Here's all the bias tape I made. I actually made too much. to make piping, I folded the tape in half over a length of wool, and sewed it, making sure to sew close to the edge of the wool. Then I tacked the piping on to the velvet, and serged to raw gold edge. I folded under the serged edges and topstitched to keep everything in place.

I then cut 10cm pieces, tacked them to the bodice, and sewed them on, before turning everything to the right side.

Update 28/3/2015
So I've been working sporadically on this bodice. 
I added a lining to the bodice to hide all the interfacing and bits of thread. I was going to line the whole dress but it didn't work out. To line this dress, first I had to attach the skirt to the bodice and sew in an invisible zip. Then I placed the lining and bodice right sides together and sewed around the neckline, clipped the curves, under-stitched the neckline, then turned it inside out. It looked very neat. I hand sewed the lining to the zip, then hand sewed the lining closed at the bottom of the bodice. 
 The fit was good, but the lace at the neck looked too small, and it was missing the white puffy material along the neckline.
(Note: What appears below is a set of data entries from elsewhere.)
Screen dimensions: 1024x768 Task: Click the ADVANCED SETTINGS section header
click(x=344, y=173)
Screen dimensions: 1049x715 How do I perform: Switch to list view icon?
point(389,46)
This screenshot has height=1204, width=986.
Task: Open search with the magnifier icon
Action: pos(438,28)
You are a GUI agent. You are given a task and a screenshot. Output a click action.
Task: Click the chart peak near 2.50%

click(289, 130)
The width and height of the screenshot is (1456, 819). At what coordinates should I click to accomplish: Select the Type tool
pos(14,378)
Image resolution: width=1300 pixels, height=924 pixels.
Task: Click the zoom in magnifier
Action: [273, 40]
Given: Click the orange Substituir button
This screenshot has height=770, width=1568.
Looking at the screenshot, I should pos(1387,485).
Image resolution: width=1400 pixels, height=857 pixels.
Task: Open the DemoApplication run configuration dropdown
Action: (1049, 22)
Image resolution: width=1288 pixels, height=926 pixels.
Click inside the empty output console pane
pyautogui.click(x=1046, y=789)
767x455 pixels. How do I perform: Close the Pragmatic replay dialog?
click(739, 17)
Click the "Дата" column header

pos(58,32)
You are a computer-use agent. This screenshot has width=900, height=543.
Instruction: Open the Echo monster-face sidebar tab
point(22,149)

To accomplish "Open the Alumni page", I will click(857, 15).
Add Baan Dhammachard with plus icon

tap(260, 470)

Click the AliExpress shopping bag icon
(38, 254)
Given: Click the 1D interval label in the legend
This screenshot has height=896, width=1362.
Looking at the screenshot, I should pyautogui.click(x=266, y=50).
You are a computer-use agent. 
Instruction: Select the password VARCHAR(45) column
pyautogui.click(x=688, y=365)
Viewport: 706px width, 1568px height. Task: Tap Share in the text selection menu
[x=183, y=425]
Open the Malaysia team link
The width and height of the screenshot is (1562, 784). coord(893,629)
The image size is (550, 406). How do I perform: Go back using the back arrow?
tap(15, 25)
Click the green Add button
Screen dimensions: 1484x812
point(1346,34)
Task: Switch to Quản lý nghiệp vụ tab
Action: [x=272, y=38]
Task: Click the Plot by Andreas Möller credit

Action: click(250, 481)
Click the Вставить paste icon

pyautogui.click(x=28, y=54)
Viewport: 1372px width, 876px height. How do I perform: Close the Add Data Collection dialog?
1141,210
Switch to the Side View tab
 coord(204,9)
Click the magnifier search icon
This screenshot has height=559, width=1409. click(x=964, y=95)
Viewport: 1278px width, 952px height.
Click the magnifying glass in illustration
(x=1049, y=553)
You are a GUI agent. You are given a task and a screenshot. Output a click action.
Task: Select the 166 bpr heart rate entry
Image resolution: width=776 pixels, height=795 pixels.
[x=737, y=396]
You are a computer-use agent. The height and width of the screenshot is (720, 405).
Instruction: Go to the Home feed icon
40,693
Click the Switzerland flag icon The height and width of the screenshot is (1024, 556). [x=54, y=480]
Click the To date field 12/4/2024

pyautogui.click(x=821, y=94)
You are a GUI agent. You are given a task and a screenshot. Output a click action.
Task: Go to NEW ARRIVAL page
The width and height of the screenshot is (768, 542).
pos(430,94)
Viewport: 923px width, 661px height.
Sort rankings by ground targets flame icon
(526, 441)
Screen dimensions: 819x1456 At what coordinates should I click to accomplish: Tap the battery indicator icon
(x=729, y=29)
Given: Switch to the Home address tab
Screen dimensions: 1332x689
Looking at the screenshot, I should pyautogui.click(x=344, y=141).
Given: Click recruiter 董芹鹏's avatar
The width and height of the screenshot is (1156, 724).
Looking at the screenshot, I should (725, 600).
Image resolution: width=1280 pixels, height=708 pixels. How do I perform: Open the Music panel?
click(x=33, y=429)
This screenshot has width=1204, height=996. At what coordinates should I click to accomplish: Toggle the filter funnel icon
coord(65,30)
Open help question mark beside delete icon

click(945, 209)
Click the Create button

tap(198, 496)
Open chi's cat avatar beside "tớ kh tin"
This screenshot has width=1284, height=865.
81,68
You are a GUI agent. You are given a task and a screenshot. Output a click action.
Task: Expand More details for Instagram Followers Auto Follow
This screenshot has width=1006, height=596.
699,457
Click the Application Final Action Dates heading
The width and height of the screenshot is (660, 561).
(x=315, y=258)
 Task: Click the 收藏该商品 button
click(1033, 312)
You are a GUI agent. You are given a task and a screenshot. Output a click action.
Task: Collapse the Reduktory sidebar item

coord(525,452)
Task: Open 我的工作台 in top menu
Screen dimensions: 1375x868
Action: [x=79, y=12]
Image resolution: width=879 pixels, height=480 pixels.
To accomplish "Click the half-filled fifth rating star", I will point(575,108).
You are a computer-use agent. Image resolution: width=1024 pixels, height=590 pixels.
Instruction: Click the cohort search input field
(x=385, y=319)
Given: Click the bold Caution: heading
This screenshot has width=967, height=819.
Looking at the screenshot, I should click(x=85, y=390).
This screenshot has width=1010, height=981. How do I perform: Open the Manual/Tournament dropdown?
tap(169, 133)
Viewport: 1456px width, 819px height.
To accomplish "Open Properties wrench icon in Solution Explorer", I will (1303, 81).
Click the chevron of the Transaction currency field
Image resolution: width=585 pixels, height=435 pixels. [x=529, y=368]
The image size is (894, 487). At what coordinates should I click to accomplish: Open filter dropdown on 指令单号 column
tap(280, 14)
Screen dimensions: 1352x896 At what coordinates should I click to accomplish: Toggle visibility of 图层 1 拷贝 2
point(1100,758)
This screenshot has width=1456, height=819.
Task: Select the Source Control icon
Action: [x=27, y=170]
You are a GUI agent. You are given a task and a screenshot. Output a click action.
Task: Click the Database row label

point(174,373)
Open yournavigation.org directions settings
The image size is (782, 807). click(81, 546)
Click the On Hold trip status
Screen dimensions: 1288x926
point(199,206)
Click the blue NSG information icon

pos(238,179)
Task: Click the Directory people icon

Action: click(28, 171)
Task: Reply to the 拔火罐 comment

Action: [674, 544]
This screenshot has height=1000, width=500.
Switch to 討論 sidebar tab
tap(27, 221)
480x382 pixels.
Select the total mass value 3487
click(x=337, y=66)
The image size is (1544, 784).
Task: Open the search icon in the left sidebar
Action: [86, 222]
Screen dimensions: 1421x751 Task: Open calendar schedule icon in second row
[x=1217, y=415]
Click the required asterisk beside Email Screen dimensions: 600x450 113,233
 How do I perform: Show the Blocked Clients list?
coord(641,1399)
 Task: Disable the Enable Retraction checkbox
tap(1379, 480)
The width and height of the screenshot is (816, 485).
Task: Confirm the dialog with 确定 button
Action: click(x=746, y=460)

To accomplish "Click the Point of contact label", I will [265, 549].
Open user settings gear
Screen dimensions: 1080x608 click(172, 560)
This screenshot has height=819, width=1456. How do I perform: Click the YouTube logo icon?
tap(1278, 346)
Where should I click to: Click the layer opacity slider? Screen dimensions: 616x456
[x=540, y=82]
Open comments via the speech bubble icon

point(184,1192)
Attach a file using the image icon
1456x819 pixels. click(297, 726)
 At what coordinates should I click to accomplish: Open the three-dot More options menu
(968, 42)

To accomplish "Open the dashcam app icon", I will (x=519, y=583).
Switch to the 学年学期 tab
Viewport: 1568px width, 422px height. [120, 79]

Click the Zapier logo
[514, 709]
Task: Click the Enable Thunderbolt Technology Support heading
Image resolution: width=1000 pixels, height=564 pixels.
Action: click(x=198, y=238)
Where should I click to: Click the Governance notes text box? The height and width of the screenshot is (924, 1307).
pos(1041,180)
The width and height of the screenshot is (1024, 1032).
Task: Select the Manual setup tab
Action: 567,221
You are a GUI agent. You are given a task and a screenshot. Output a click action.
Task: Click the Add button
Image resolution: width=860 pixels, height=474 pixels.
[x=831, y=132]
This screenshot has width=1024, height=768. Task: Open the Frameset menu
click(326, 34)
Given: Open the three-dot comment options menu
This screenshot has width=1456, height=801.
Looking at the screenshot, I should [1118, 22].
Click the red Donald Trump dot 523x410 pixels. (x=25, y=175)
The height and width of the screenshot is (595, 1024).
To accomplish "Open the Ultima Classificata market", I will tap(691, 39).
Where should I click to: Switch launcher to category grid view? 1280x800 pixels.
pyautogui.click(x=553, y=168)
I bought a metre of lace, painted the edge gold, and sewed it over the lace on the neckline. To create the white puff of material, I sewed a tube of white fabric, and turned in right side out. I closed one end shut and sewed it to one side of the dress, then began to stuff it (I used scraps of organza, but proper stuffing material might be a better choice). I cut the material to size and sewed it down at the other side. Next I took a length of pearl chain and sewed it down on one side, then began wrapping in round the white puff, tacking it down at the top and bottom. 
I will talk about the sleeves and skirt in a separate post, as this one is already really long.